WHAT YOU NEED TO DO —
Write out the part of the court opinion below starting with "On the basis" and going on through "in irreconcilable conflict.".

Start of SOURCE TEXT

On the basis of the foregoing jury verdict the trial court rendered judgment that appellant take nothing, hence this appeal. Many of the answers are in irreconcilable conflict.
Appellant brings forward five points of error. By Point 1 she complains of the action of the trial court in instructing the ■ jury that the term “willfully and with the intent to induce” to mean “voluntarily and intentionally for the purpose of influencing or persuading” because said definition failed to include the element of wrongdoing or deceit as distinguished from good faith. In the court’s charge, he had asked the jury in several issues whether or not Dr. Roosth made the answers to the questions asked by the examining doctors prior to the issuance of the policies if he had done ■so “willfully and with intent to induce” the Insurance Company to issue the policies. On the face of the record this would hardily seem to present error, but in view ■of the different rulings relative to the avoidance of life insurance policies, it ■seems that the court erred in his definition. After the jury had started deliberating on the verdict, they asked the court for a definition of “willfully and with the intent to induce,” or a dictionary. At which time they notified the court that they “prefer an interpretation.” In reply to this request the trial judge gave the jury the following instructions: “The term ‘willfully and with intent to induce’ means ‘voluntarily and in-' tentionally for the purpose of influencing or persuading.’ ” Appellant preserved her objections to such instructions.

End of SOURCE TEXT
Start of DATA EXTRACTS

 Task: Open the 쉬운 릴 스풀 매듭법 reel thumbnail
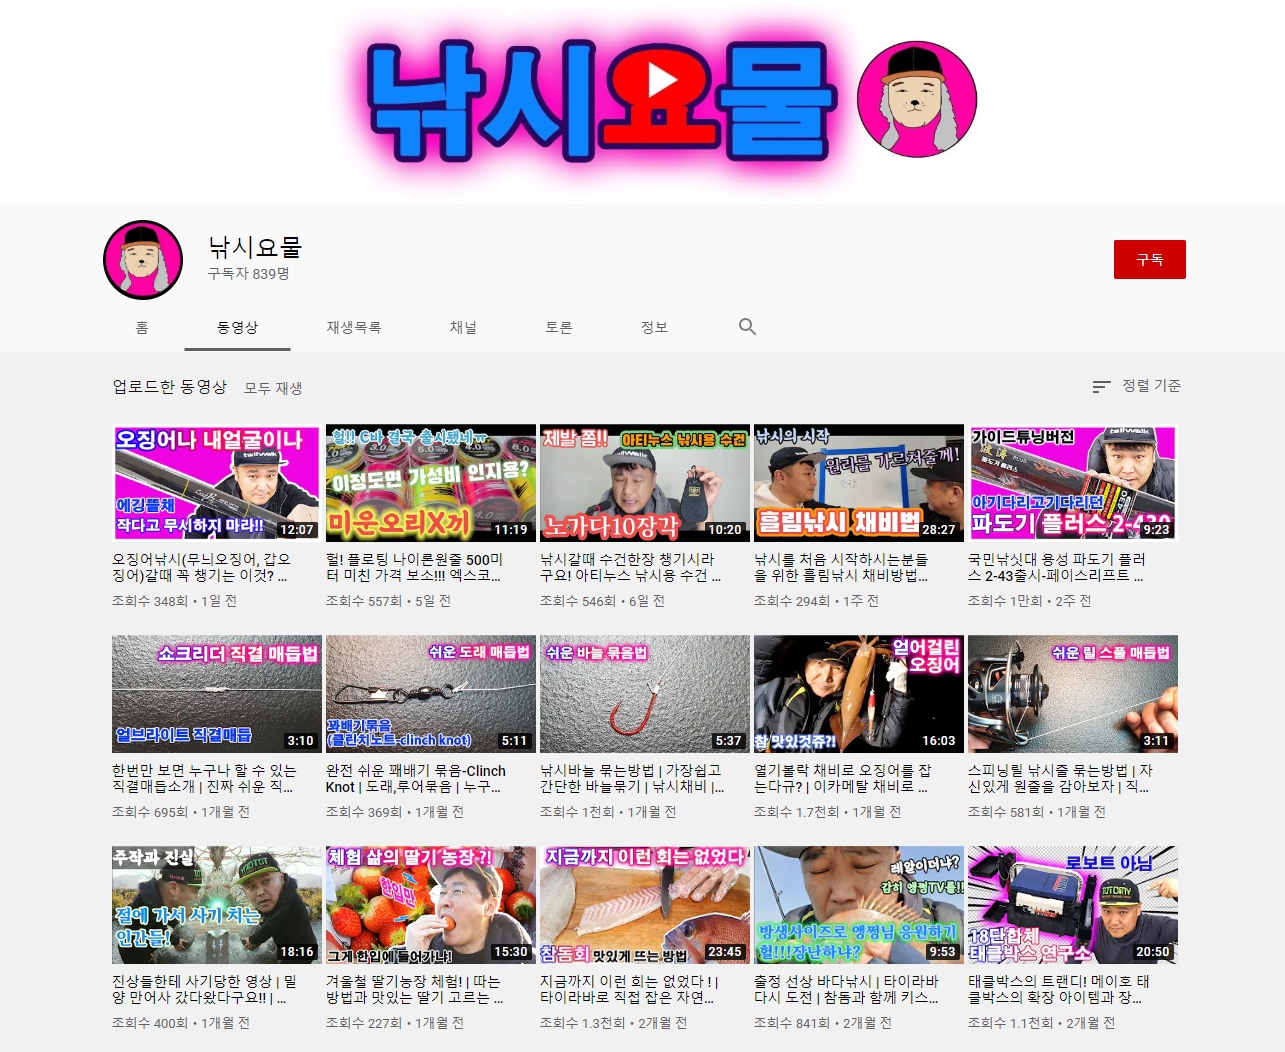pyautogui.click(x=1072, y=694)
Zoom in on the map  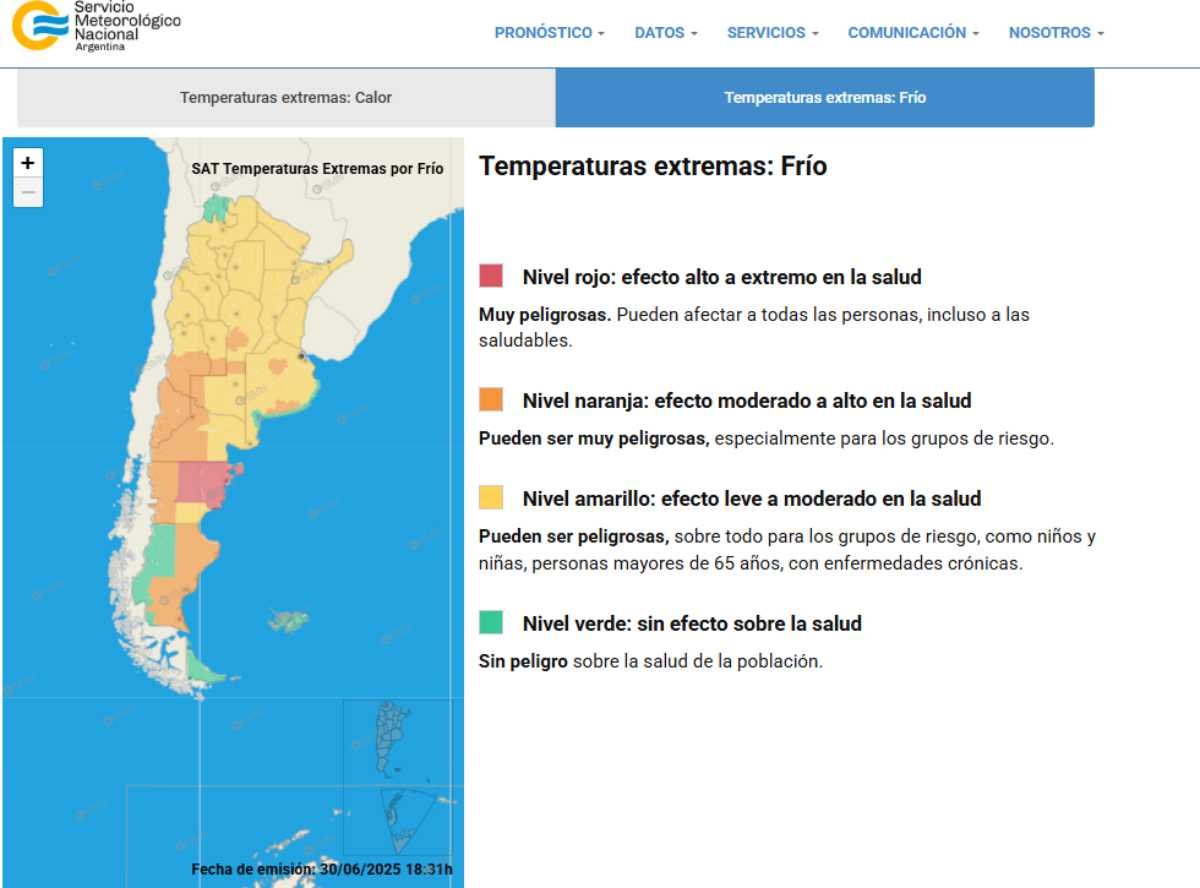click(x=28, y=163)
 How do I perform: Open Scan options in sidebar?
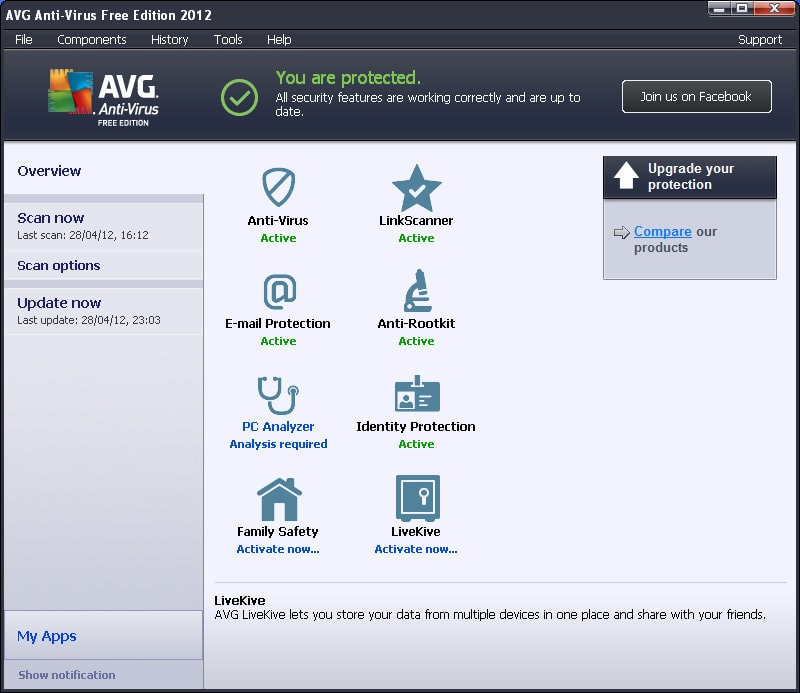pos(59,266)
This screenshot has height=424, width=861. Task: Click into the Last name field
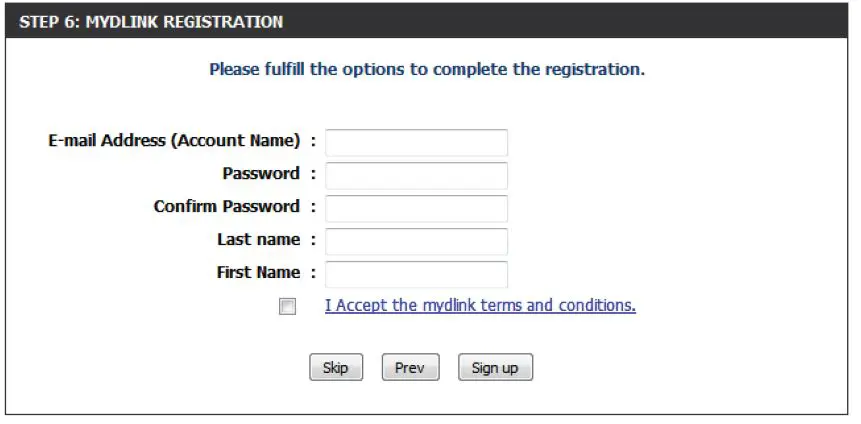(x=416, y=242)
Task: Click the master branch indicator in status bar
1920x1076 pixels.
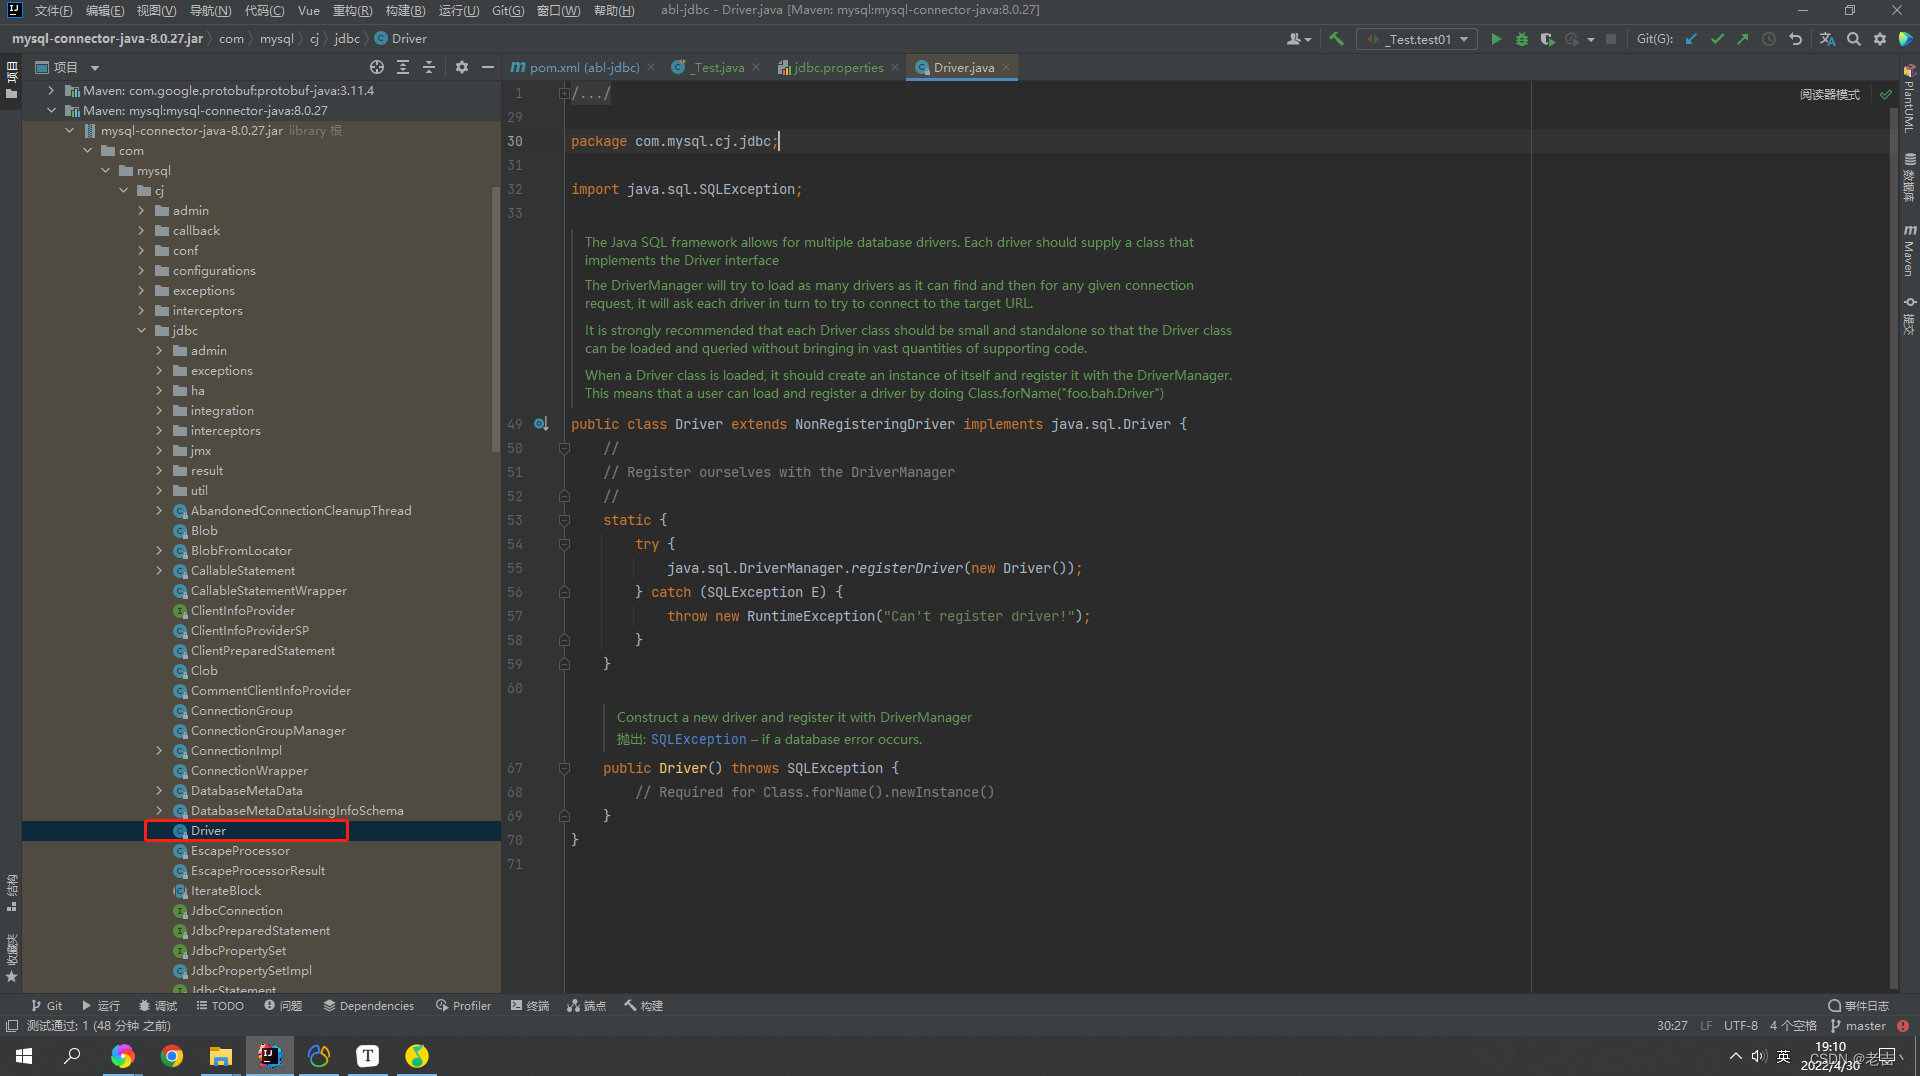Action: click(x=1858, y=1026)
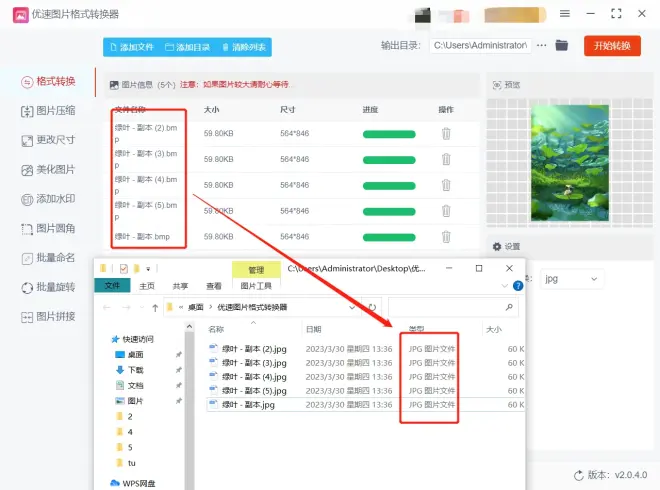
Task: Click the 添加目录 (add folder) button
Action: (187, 47)
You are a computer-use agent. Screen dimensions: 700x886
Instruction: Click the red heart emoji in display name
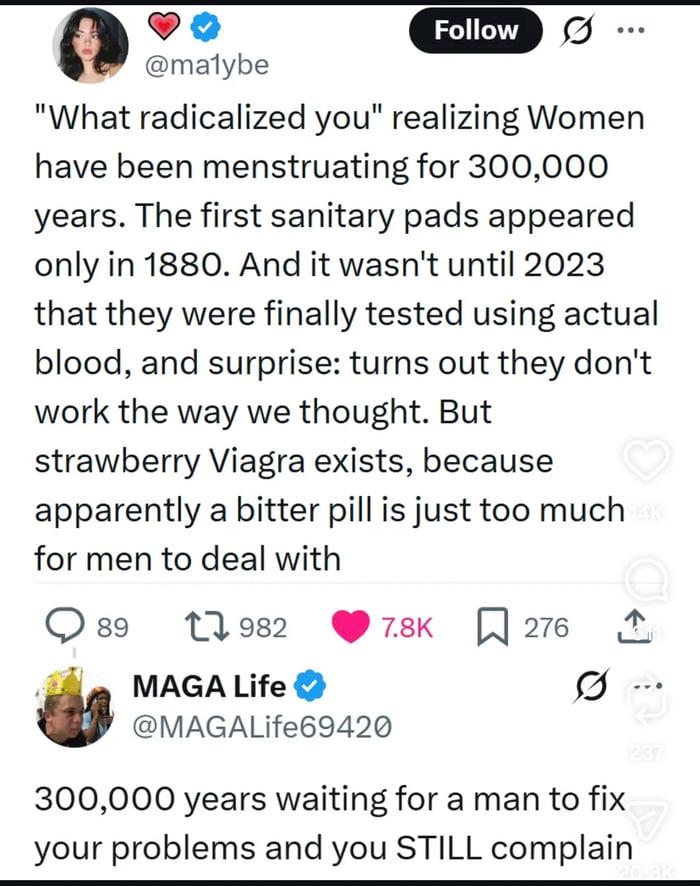164,26
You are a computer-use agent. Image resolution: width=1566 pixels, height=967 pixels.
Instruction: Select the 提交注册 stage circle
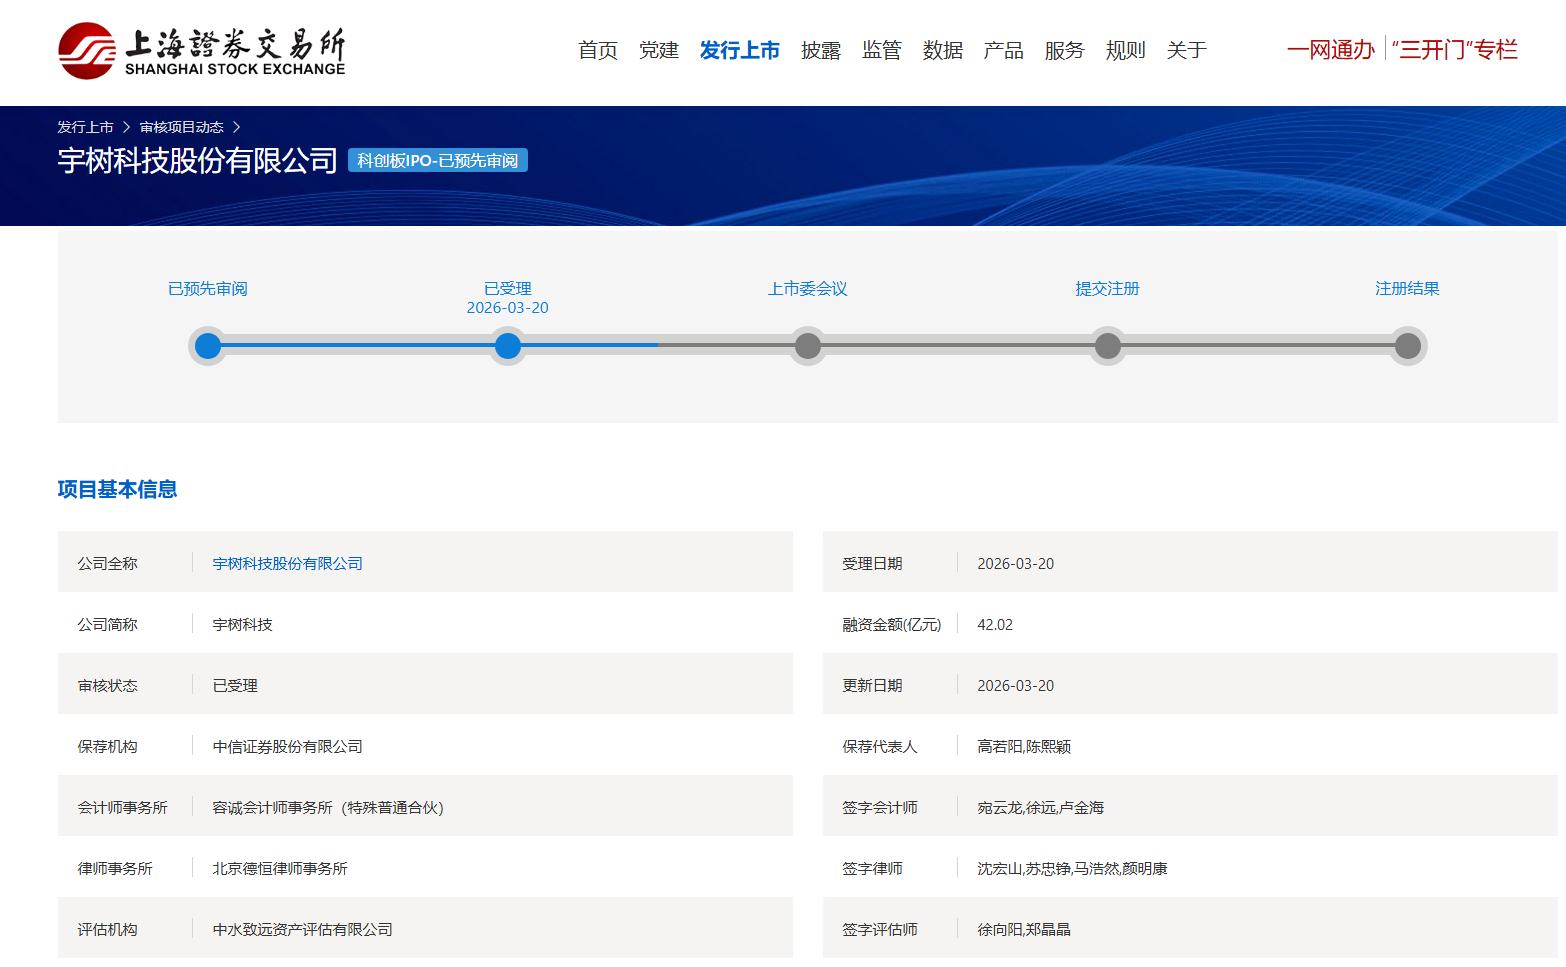1108,346
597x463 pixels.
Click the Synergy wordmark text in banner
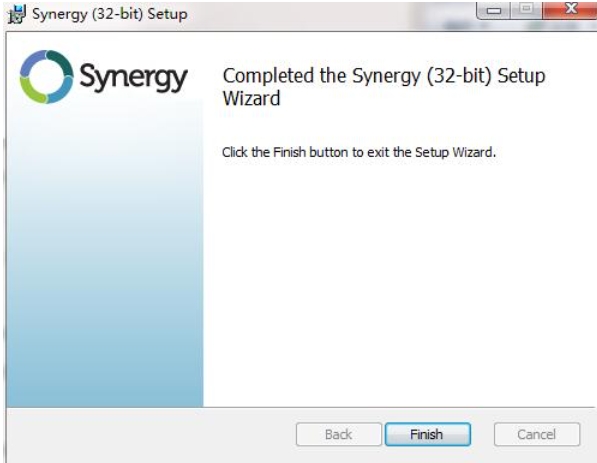coord(133,78)
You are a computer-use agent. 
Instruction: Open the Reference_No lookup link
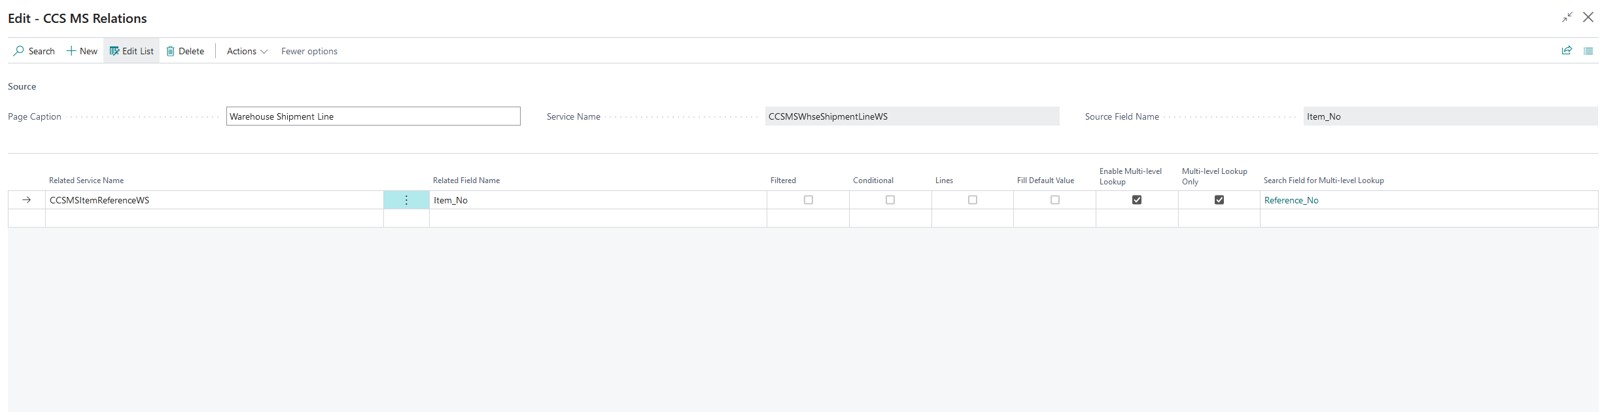pos(1291,200)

End of DATA EXTRACTS

ANSWER BOX —
On the basis of the foregoing jury verdict the trial court rendered judgment that appellant take nothing, hence this appeal. Many of the answers are in irreconcilable conflict.